Empowering Codebase Understanding with ChatGPT

Harnessing the Power of ChatGPT

For those already acquainted with the capabilities of ChatGPT, you're likely aware of its amazing ability to understand and process large volumes of information at an impressive speed. However, its application isn't just limited to providing quick responses to the queries; it has the potential to untangle the complex web of your codebase as well.

Imagine a scenario where you're maintaining a multi-microservice system with a mix of communication protocols like gRPC or Thrift, and you've been bombarded with a set of complex questions like "How do these services operate in conjunction?" or "Why isn't a particular piece of information in the response?" These are especially challenging when you're not entirely familiar with the system. I encountered such a scenario, and it struck me as one of the most difficult tasks, even though I interacted with the codebase every day. So, I decided to experiment with ChatGPT to see if it could make sense of this complexity, and I was pleasantly surprised. Here is my experience:

A Personal Case Study

In my case, I was working with a sizable system comprising over 15 APIs, out of which I hadn't ever looked into the code of more than half. However, the functionality of these APIs was integral to user requests. My idea was to obtain a trace or log that detailed the request and response payload for every API call instigated by a single user request. It is a relatively easy feat if your systems are designed around the microservice architecture.

Consider a scenario where a user loads a feed, like Instagram or Twitter. The request might pass through a load balancer, a presentation layer service, a mixer segregating posts from different sources, a scoring service, an ads service, and perhaps many more. Each of these subcomponents records a request/response to a trace, like Jaeger, or logs it under the same request_id.

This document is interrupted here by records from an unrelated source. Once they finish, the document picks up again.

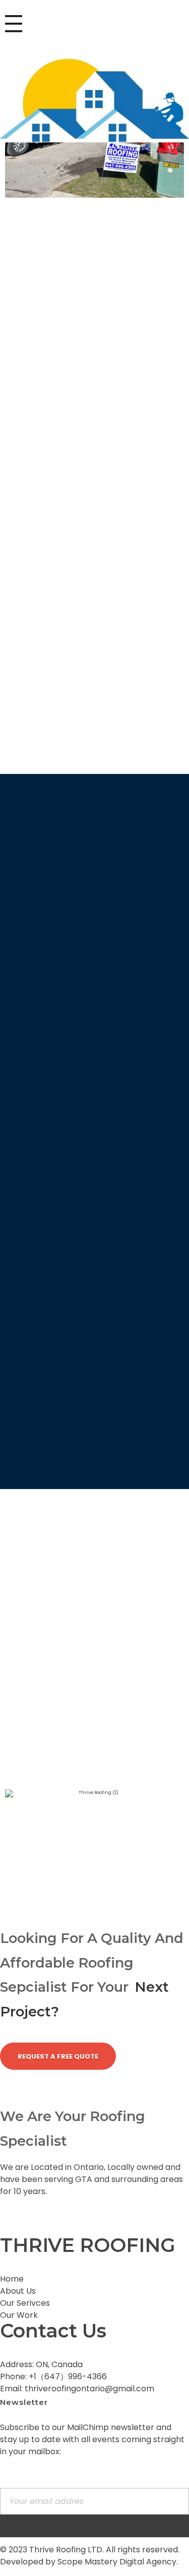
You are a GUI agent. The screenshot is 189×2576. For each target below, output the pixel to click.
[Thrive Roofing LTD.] (94, 99)
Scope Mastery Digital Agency (116, 2561)
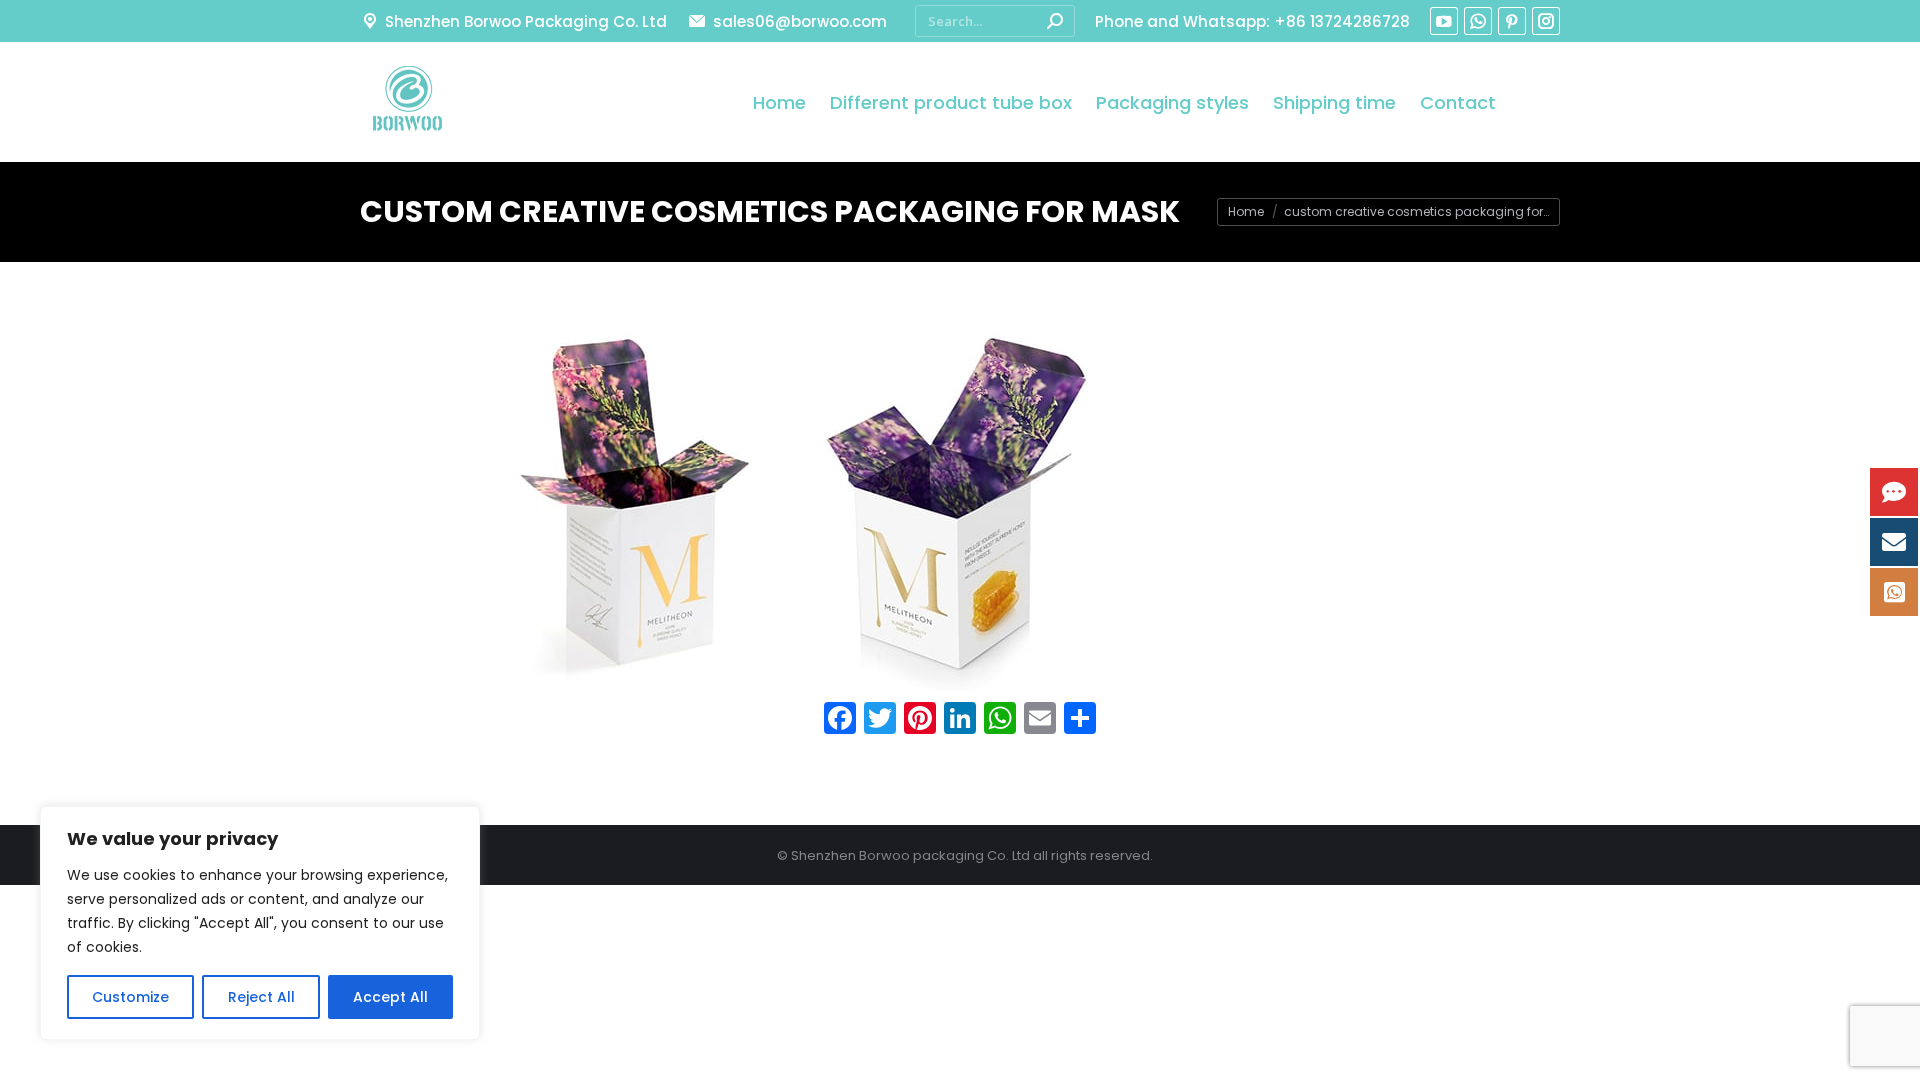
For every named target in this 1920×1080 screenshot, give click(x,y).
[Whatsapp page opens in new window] (1478, 21)
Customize (130, 997)
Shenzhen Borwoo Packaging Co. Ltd (526, 21)
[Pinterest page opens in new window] (1512, 21)
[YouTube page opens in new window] (1444, 21)
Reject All (261, 997)
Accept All (390, 997)
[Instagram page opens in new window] (1546, 21)
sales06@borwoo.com (799, 21)
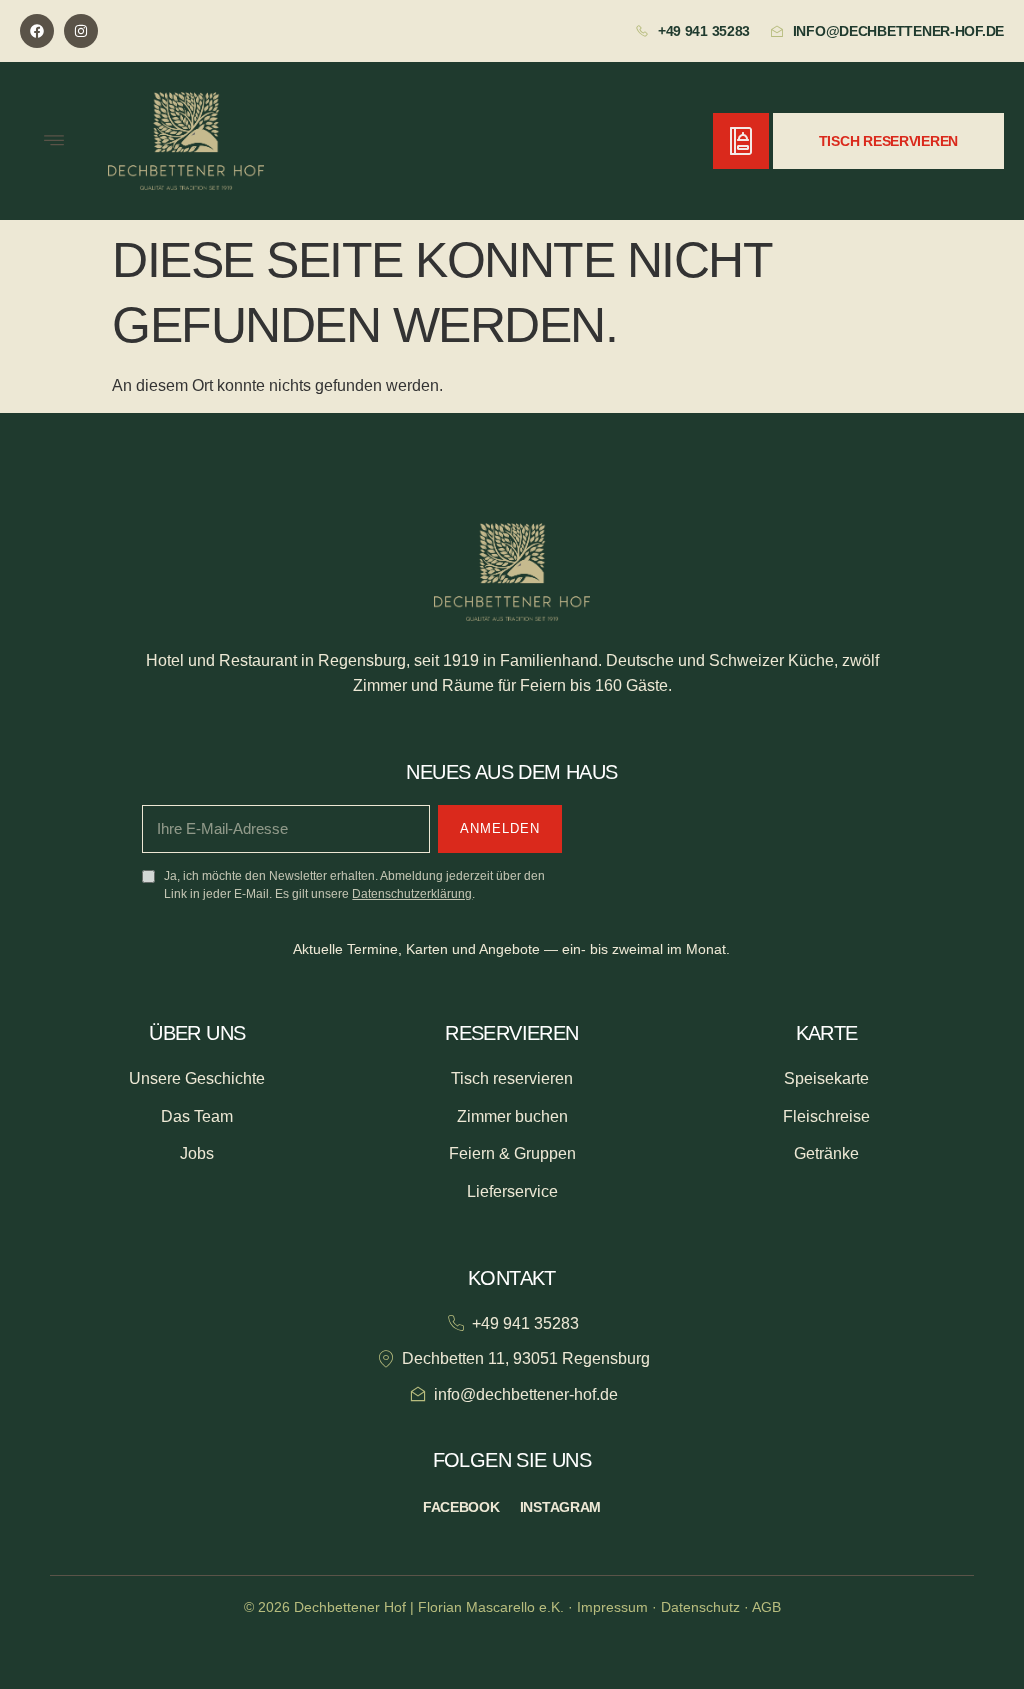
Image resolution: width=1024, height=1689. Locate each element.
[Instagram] (81, 31)
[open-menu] (54, 141)
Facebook (461, 1507)
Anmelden (500, 828)
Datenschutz (700, 1607)
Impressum (612, 1607)
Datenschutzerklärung (412, 894)
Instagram (560, 1507)
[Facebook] (37, 31)
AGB (766, 1607)
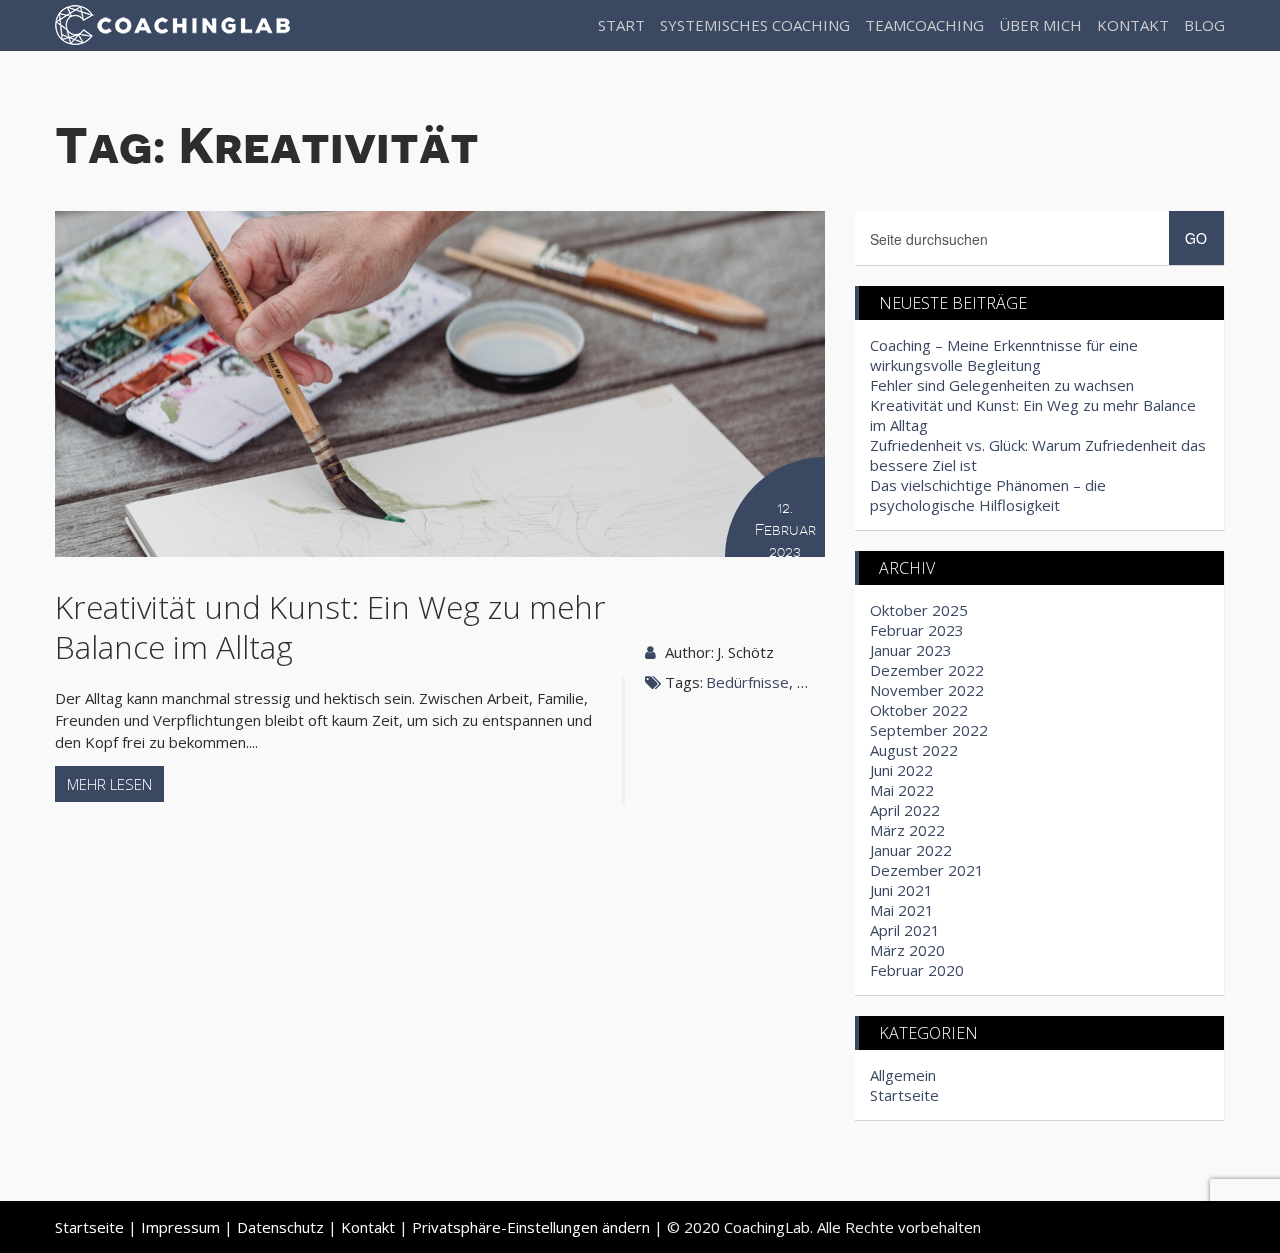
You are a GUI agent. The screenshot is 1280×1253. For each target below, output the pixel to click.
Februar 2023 (917, 630)
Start (621, 25)
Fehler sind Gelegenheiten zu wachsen (1002, 385)
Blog (1204, 25)
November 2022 (927, 690)
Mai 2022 (902, 790)
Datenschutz (280, 1227)
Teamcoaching (924, 25)
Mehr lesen (109, 784)
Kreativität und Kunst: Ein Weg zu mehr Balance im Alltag (330, 626)
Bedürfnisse (747, 682)
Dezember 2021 (927, 870)
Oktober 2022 (919, 710)
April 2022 (905, 810)
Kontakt (1133, 25)
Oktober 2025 (919, 610)
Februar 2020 (917, 970)
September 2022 (929, 730)
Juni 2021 (901, 890)
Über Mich (1040, 25)
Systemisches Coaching (755, 25)
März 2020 (907, 950)
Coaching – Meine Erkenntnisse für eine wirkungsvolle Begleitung (1004, 355)
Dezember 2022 (927, 670)
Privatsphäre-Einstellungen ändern (531, 1227)
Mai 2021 (902, 910)
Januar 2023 (911, 650)
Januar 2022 (911, 850)
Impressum (180, 1227)
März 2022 (907, 830)
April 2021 (905, 930)
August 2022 (914, 750)
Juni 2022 (901, 770)
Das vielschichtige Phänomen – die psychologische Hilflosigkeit (988, 495)
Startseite (904, 1095)
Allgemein (903, 1075)
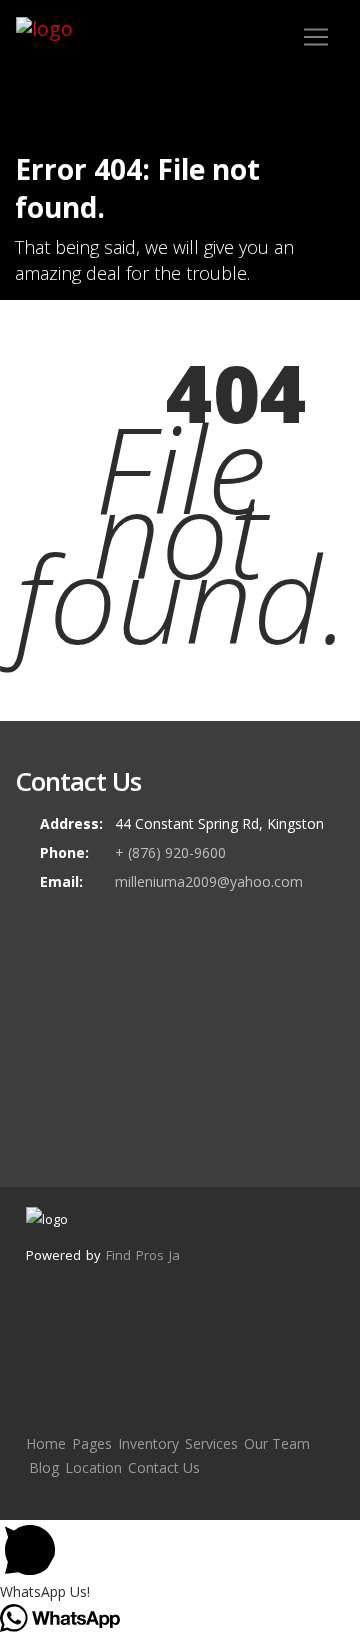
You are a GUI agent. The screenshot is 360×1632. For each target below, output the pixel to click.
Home (46, 1443)
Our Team (277, 1443)
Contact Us (164, 1467)
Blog (44, 1467)
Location (93, 1467)
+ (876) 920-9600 (170, 852)
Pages (92, 1443)
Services (211, 1443)
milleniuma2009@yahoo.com (209, 881)
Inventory (148, 1443)
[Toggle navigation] (316, 37)
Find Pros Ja (143, 1255)
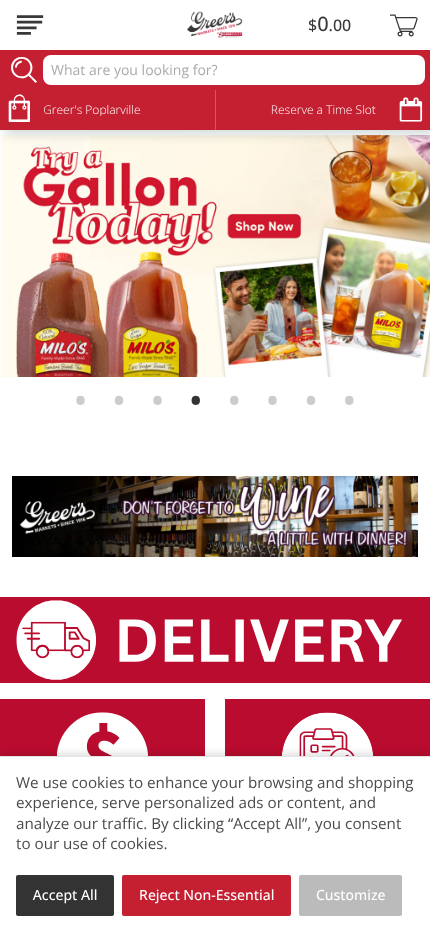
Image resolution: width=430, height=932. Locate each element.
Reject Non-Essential (206, 895)
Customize (351, 895)
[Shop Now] (30, 25)
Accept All (65, 895)
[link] (215, 256)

Leveraging ChatGPT for API-Level Insights

The idea was simple: use ChatGPT to examine these traces and respond to any API-level questions. This task isn't straightforward, considering the potential enormity of the trace. If each API contained many fields, the span could easily surpass ChatGPT's token window size.

Here are the two strategies I experimented with:

Naive solution: It involved sending the whole log / trace along with the question to ChatGPT for an answer. This would probably work if the system is small or the log has already been heavily pruned. However, the more information you send to GPT, the more likely it can give you a comprehensive answer.

Ensemble solution: The challenge lay in dealing with the potential enormity of the trace. If each API contained many fields, the span could easily surpass ChatGPT's token window size. The solution was an ensemble model. Here's a breakdown of my approach:

Illustration of how an ensemble model of GPT agents collaborate to answer user questions

An orchestrator GPT agent: This agent was responsible for dividing the user question into individual queries for each expert agent, given the API's dependency graph. The prompt engineering is simple, something in the line of "Given the {dependency graph}, please direct your questions to {API} to answer {user question}". ChatCompletion request is executed once for each API across all the APIs in the dependency graph. Orchestrator will help figure out what information each API can provide in order to form the full picture. This is important for question such as "Explain to me how user request work at a high level". In other cases, we don't need to engage every API to answer a specific question that targets to that API alone.
Expert GPT agents for each API: Each expert agent was responsible for scrutinizing the request/response payload for its respective API, and responding to the orchestrator GPT agent's question. The prompt used here is pretty much relay the question from orchestrator with the specific request / response log for that API. ChatGPT has good zero-shot comprehension of what information is added by a service based on the request / response schema (even if the actual values are obfuscated). This really mimic someone with a lot of software development experience and a basic understanding of the business domain.
An aggregator GPT agent: This agent was responsible for collecting responses from all expert GPT agents to form a comprehensive conclusion to the user's query. Aggregator's job is to see the forest from individual feedback from API experts. It pieces together the information to formulate a final congruent answer to user's question.

This triage process required some prompt engineering to ensure each agent was fine-tuned for its specific purpose. With just a few iterations, it was operational, proving it could easily be adapted to unique use cases.

Insights and Possibilities

The experiment was a success, and the 3-tiered model enabled ChatGPT to thoroughly inspect even extensive traces of logs and deliver holistic answers to user queries. The system could provide a high-level overview of the system's operation, define each service's function, identify the information provided by each API, and suggest possible causes when specific data was missing from responses.

There were limitations, however. For instance, it doesn't reveal the logic within an API, as the trace only contains API-level logs. Extending this architecture to function-level may offer interesting insights.

Final Thoughts

My experiment with gpt-4-32k was a revelation. I was astounded by the depth of understanding and sophistication in responding to my queries. It's clear that ChatGPT's knowledge and response is as good as the information it's fed, and this experiment shows that there's a promising future in using ChatGPT in handling complex tasks.

I am eager to explore the limitless possibilities of using AI-powered tools for codebase understanding. I'd love to hear your thoughts on this approach, potential improvements, or alternative ideas. Let's harness the power of AI and embark on this exciting journey together!